Austrian naval officer and politician (1827–1871)

Vice-Admiral Wilhelm von Tegetthoff (23 December 1827 – 7 April 1871) was an Austrian naval officer and politician who served in the Second Schleswig War and Third Italian War of Independence. He is best known for his victory over an Italian fleet at the Battle of Lissa in 1866. The historian Antonio Schmidt-Brentano argued that von Tegetthoff was one of the most able naval officers of the 19th century due to his tactical inventiveness, sense of command and inspirational leadership.

==Early life and career==
Tegetthoff was born in Marburg, Duchy of Styria in the Austrian Empire (now Maribor, Slovenia), on 23 December 1827. He was the son of Karl von Tegetthoff, an Oberstleutnant in the Austrian Army. On his mother's side he was related to Johann Kaspar Freiherr von Seiller, mayor of Vienna from 1851 to 1861. Entering the Austrian Naval Cadet School in Venice in 1840, Tegetthoff became a Seekadett on 23 July 1845 and witnessed the Venetian uprising in 1848/49. He received a commission upon his graduation on 16 April 1849 and took part in the blockade of Venice from May to August 1849. Tegetthoff was promoted to Fregattenleutnant on 16 June 1851 and Linienschiffsleutnant on 16 November 1852.
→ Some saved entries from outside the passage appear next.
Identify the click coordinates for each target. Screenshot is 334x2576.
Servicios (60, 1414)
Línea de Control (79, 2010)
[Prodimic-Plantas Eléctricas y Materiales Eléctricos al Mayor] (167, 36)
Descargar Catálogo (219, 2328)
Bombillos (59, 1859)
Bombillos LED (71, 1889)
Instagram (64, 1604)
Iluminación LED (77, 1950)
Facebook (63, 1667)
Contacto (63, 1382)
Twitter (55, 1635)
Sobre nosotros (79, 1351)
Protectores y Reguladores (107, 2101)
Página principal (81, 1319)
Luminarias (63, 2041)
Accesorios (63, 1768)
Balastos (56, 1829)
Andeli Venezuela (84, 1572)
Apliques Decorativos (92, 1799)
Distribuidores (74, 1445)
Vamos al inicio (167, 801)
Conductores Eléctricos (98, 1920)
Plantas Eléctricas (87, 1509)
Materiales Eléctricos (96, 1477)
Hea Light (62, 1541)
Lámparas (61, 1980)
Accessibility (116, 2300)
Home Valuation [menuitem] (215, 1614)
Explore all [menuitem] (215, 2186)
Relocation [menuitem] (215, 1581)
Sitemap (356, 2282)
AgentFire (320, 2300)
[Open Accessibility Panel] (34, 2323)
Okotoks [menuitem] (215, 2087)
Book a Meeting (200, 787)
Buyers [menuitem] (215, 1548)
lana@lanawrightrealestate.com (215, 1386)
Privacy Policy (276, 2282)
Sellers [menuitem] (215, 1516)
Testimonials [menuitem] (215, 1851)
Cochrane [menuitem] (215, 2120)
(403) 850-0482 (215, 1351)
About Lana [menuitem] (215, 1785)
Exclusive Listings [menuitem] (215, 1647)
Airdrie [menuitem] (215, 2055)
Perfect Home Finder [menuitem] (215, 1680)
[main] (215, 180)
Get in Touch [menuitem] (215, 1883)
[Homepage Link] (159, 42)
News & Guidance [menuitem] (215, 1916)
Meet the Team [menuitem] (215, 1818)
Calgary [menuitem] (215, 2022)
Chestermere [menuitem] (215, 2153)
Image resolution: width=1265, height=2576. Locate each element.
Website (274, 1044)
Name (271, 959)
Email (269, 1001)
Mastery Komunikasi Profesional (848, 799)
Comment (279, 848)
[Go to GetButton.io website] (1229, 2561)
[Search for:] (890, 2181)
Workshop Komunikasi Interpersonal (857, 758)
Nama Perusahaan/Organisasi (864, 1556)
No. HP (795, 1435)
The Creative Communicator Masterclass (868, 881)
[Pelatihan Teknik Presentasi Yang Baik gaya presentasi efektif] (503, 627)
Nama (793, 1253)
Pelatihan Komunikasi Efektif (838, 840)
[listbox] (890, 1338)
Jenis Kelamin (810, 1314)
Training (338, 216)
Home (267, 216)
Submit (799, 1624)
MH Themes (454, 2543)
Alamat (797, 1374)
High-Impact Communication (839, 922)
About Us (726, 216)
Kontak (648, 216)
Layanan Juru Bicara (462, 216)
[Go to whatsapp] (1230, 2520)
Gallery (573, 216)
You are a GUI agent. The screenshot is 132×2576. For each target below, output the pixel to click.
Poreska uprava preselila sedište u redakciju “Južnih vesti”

Tegetthoff received his first command, the naval schooner Elisabeth, in 1854. This was at the time of the Austrian Navy's intensive conversion to steam power, of which he was an earnest advocate. In 1855 he was appointed commander of the paddle steamer Taurus, patrolling the Sulina mouth of the Danube during the Crimean War. This service brought him to the favorable notice of Archduke Ferdinand Maximilian of Austria, the Oberkommandant der Marine (High Commander of the Navy), with whom he had been acquainted since 1850. Promoted to Korvettenkapitän in 1857, Tegetthoff served on a semi-official scientific expedition to the Red Sea and to the island of Socotra. Having shown exceptional diplomatic and organizational ability, in December 1857 he was appointed a staff officer. He was named commander in 1858 of the new screw corvette on the coast of Morocco, then in a confused state of disorder.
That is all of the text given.